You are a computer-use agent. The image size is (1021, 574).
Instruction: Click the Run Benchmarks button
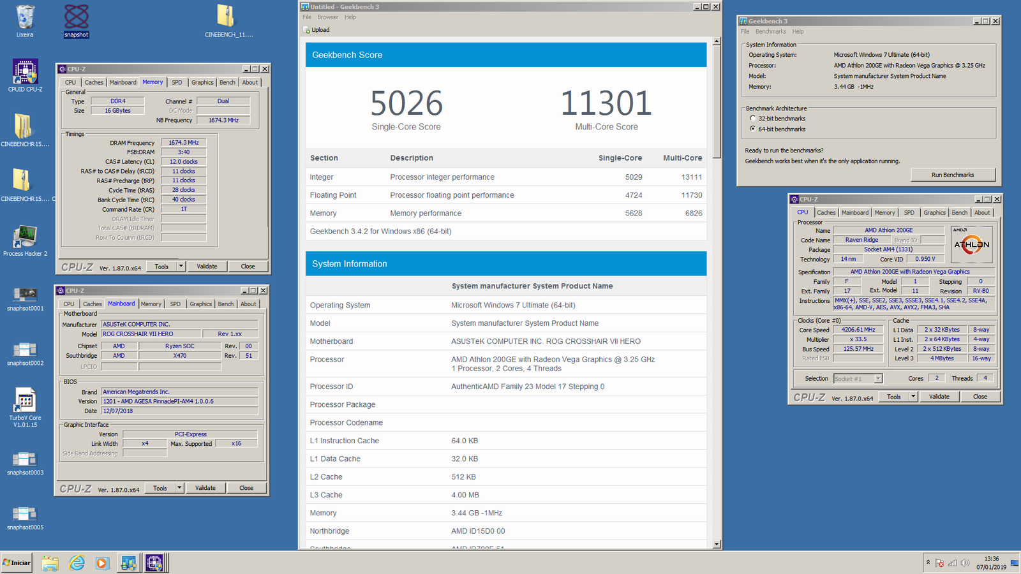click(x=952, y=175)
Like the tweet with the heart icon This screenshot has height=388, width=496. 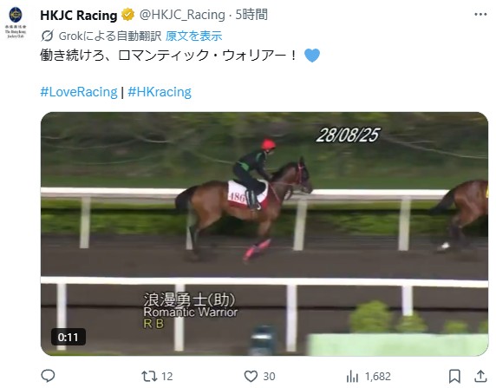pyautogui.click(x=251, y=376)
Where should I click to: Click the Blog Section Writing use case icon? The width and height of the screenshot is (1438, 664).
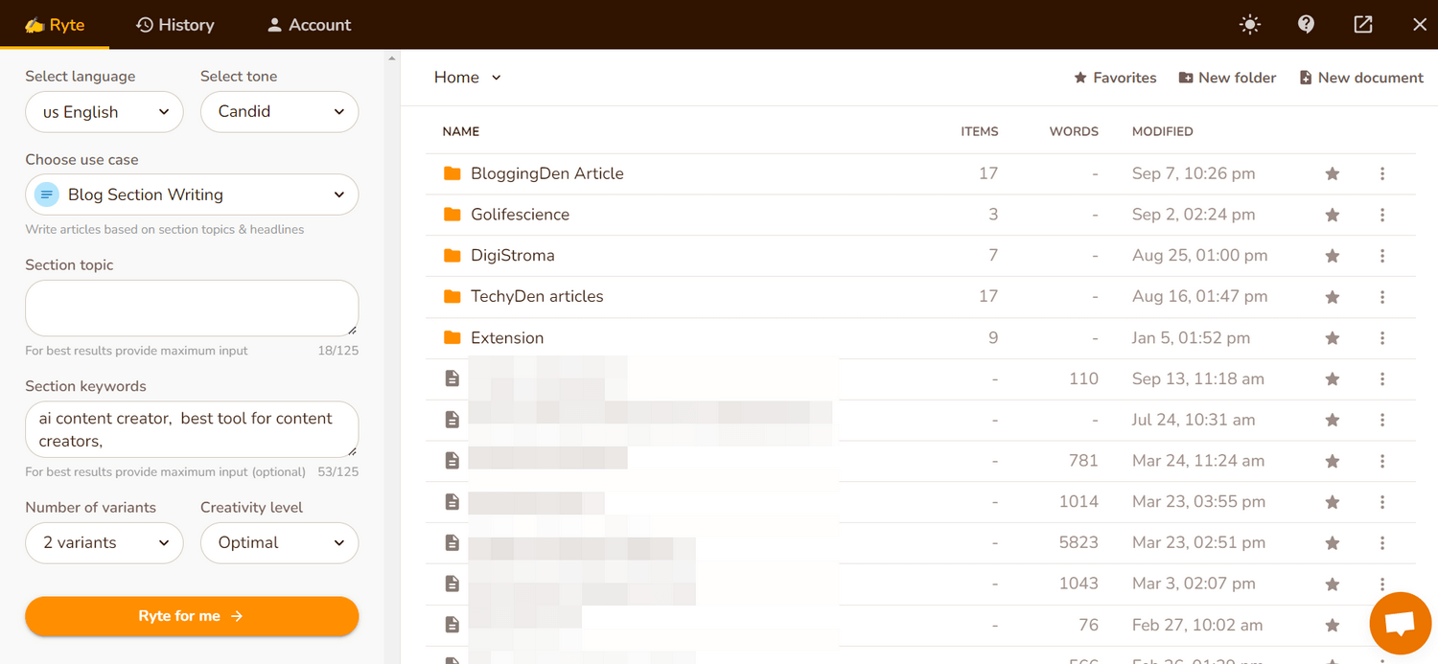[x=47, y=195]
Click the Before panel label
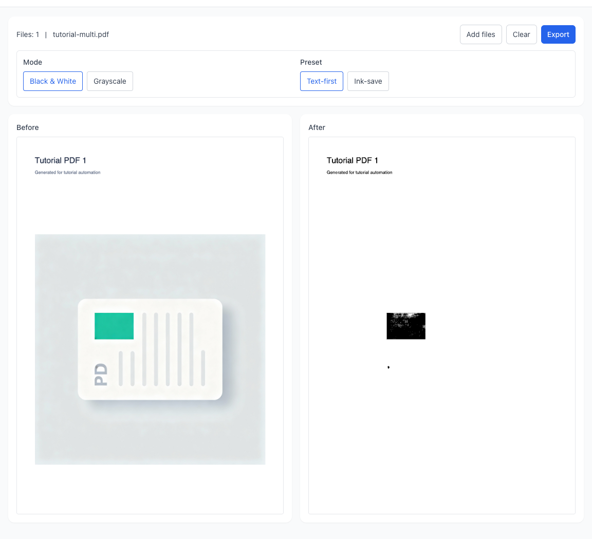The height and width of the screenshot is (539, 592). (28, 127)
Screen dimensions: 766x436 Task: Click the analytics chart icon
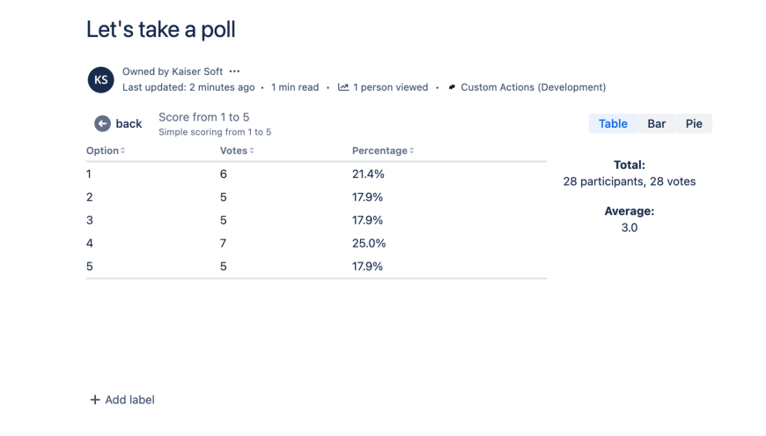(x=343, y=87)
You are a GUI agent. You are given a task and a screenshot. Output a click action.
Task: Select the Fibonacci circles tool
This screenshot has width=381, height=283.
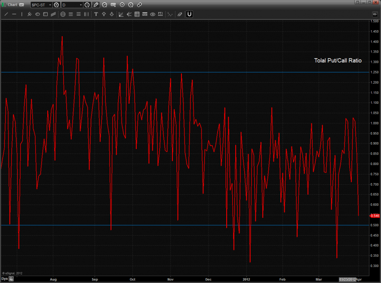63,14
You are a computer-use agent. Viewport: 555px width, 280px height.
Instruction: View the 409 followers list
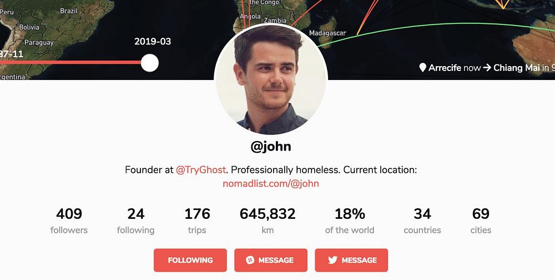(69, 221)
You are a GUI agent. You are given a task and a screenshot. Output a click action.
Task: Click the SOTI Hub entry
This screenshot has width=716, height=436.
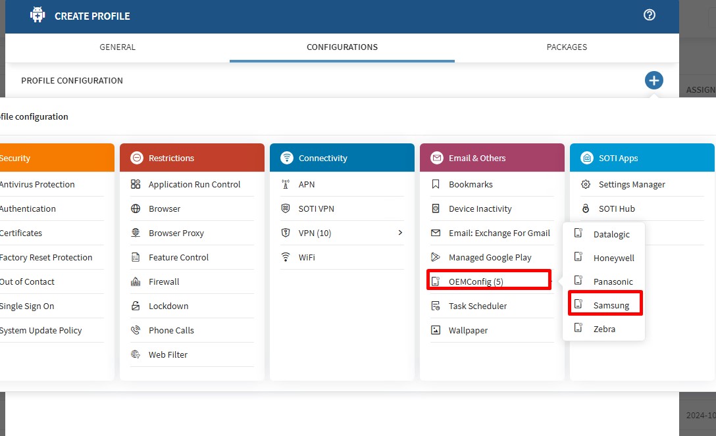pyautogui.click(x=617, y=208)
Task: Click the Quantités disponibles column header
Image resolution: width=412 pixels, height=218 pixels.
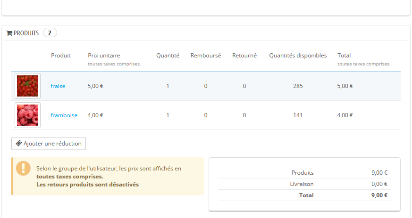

===============

• EXERCISE:
Search the data for the string "computer" and copy out every line where it is found.

• EXERCISE RESULT:
You are a computer-use agent. The image size is (1021, 574).
You are a computer-use agent. Viewport: 555px width, 280px height.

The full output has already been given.